The British Bulldog vs. King Kong Bundy:
Oh man, please let this be quick. Davey Boy made his return at SummerSlam, coming to the aid of brother-in-law Bret, and Bundy… welcome to the NEW Generation! Lockup, and Bundy”s fat over-powers Bulldog’s… uh… power. Bulldog rocks him with shoulders, until finally a third one puts him down on the canvas. Bulldog with a slam attempt, but Bundy blocks. Whip to the ropes, Bundy with an elbow, but misses a follow up elbow drop. Bulldog goes to work on the arm until a well placed fist to the chin knocks him to the floor. He comes back in through the legs and goes for another slam, but this time Bundy lands on top for a two count. Bulldog fights free of a chinlock, only to run into an elbow. Bundy comes down on him with a knee drop for two. Whip to the corner, and the Avalanche misses. Bulldog with a dropkick, sending Bundy to the floor. They brawl until Bulldog slams Bundy on the floor, and we’ve got ourselves a Double Count-Out at 6:54. This was pretty bad, but at least it was short.

The Undertaker (w/ Paul Bearer) vs. Irwin R. Schyster:
Three days earlier, I.R.S. did his best to try and cost the Undertaker the Casket Match against Yokozuna, and then started doing vignettes about having to pay your taxes, even after death, and reposessing headstones as a way to get under the Undertaker’s (cold) skin. Eh… could’ve been a worse way to explain why two people are feuding. No Dibiase with I.R.S., despite using the Dibiase theme music. I guess Tatanka and Bigelow were working another town that night. I never quite understood… was this a sort of demotion for Undertaker, or promotion for I.R.S.? I know I.R.S. worked programs with Ramon and Tatanka in 1994, but stills eems out of place. If you think about it, I.R.S. is the most “normal” person to be programmed with Undertaker since JAKE ROBERTS in 1992. I almost said Mr.

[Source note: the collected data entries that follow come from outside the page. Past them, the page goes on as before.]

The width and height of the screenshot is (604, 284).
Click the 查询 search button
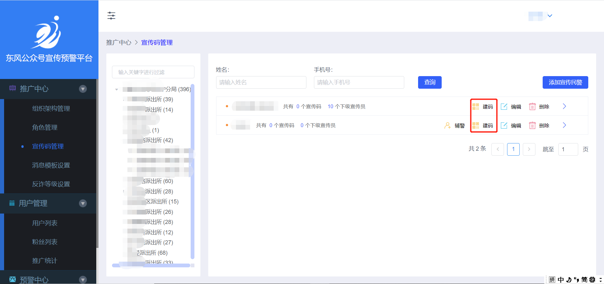430,82
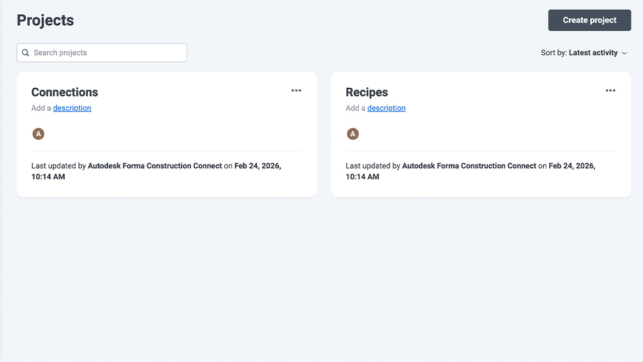Click the description link under Connections

(72, 108)
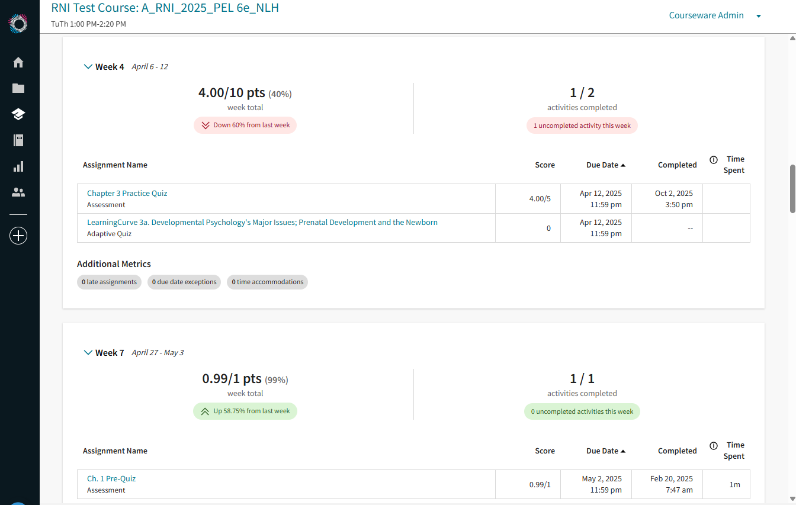
Task: Click the plus icon to add new content
Action: 18,235
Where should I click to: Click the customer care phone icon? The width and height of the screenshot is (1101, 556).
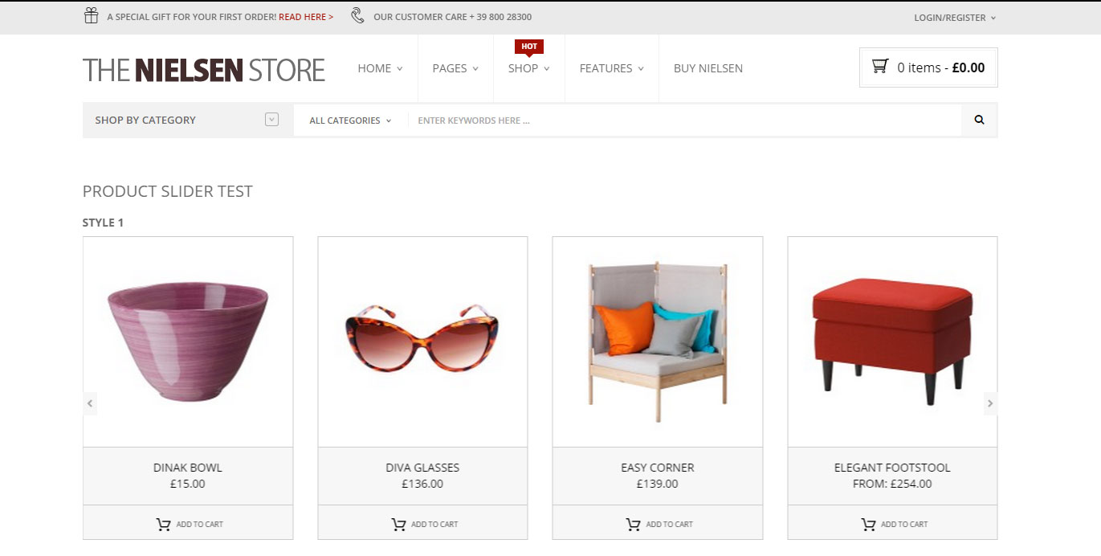click(357, 16)
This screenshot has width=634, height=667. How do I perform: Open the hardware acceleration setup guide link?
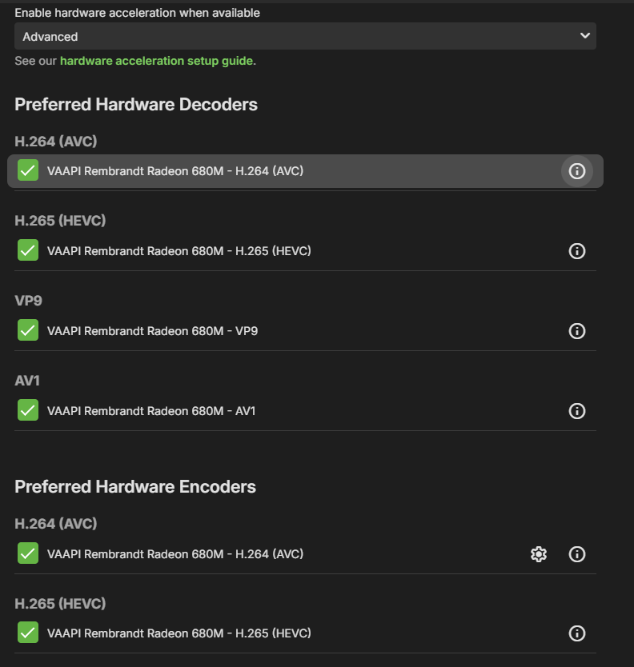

Hughes, but almost all of their matches were 30-second squashes. Other than them, you’ve got the Berzerker, Kamala, Nailz, Giant Gonzales, Yokozuna, and the Fake Undertaker.

Anyway, onto the match… surprise, surprise, I.R.S. with stalling as soon as the match begins. He avoids a few lockup attempts and rolls back to the floor. Undertaker follows, allowing I.R.S. to get the early upperhand. Whip to the ropes is reversed and ‘Taker connects with a big boot. He grabs the arm and it’s time to go (Not Really) Old School. Undertaker with a clothesline to the back of the head, sending Irwin to the floor. He pulls ‘Taker put as well and sends him into the ring steps. Back inside, he slaps on the abdominal stretch, and sure as sugar, he does use the ropes for added leverage. Undertaker fights free, but Irwin puts him back down with a diving clothesline. ‘Taker tries sitting up, but a series of boots and elbow drops put him back down. I.R.S. to the top rope, but he takes too long and gets slammed off for it. Whip to the ropes, and it’s Undertaker’s turn to hit the diving clothesline. I.R.S. mounts a mild comeback, but a cross body press is caught, and Undertaker turns it into the Tombstone, and it’s good enough for three at 8:04. Other than the waste of time to open the match, surprisingly watchable and kept reasonably short.

Final Thoughts: A historically significant show, just for the WWF Championship change ushering in the beginning of what many thought was the end of the WWF, before their triumphant return to glory in 1998. Quality wise, the only match worth a damn is Ramon vs. Jarrett for the Intercontinental Title. ‘Taker vs. I.R.S. and Montoya vs. Kwang were good matches, but hardly anything to really clamor about, and then you’ve got a 13-minute squash match, Bulldog and Bundy dialing in Collect, Mabel vs. Pierre, and an 8-second Championship Match. As a fan-cam fan, I would recommend it, but for watching quality performances, it leaves a lot to be desired.